North Western Winds

Contemplating it all from the great Pacific Northwest

Prudent Martyrdom

leave a comment »

Brother, can you spare a cause?

In my series on Russell Kirk (not finished yet – one more point to go, and, perhaps, more to come after that) I talked briefly about Prudence. Today I find that David Warren has written (more and better, as usual) on the subject recently too. David contrasts the Christian view of Prudence with two modern views that take exception to it – the suicide bomber and the “tolerant” liberal.

As a Christian, I cannot be opposed to martyrdom, per se. So it is important to grasp the difference between what makes a Christian, and what makes this kind of Muslim, martyr. At the very least, the Christian requires to be put to death by someone else; and only as the alternative to denying Christ. He must go out of his way not to endanger persons not involved, since martyrdom can do no good to someone unprepared for it.

It is necessary to make this distinction, in order to understand how, in extremis, not only Christians, but Jews, and some people of other faiths, have been able through the centuries to choose martyrdom, as a prudent act — each believing that his own death is for the good of all people, including himself.

This seems shocking to the post-modern mind, for which self-preservation, if not actual cowardice, is the highest prudential good.

To the Christian mind (and Jewish, Muslim, Hindu), the future of man and the world is in God’s hands, and we have no more power over it than over tsunamis. So the idea of preserving ourselves, even as a species over the longest term, is vain.

The Church has taught through the centuries, on solid Biblical grounds, that “prudence” is among the highest virtues; that it would be actually sinful to act without taking stock of the consequences of our actions. The refusal is one of the things that drives me wild about Christian “liberals” — who think they are holy when they have done something “altruistic”, and deem irrelevant what the immediate consequences must be for others.

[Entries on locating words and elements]
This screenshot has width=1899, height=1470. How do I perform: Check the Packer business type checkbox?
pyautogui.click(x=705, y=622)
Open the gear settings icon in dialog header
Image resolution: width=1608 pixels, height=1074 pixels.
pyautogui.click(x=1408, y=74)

### Problem description
Please quote the blog post on prudent martyrdom from "Prudent Martyrdom" to "unprepared for it.".

### Result below
Prudent Martyrdom

leave a comment »

Brother, can you spare a cause?

In my series on Russell Kirk (not finished yet – one more point to go, and, perhaps, more to come after that) I talked briefly about Prudence. Today I find that David Warren has written (more and better, as usual) on the subject recently too. David contrasts the Christian view of Prudence with two modern views that take exception to it – the suicide bomber and the “tolerant” liberal.

As a Christian, I cannot be opposed to martyrdom, per se. So it is important to grasp the difference between what makes a Christian, and what makes this kind of Muslim, martyr. At the very least, the Christian requires to be put to death by someone else; and only as the alternative to denying Christ. He must go out of his way not to endanger persons not involved, since martyrdom can do no good to someone unprepared for it.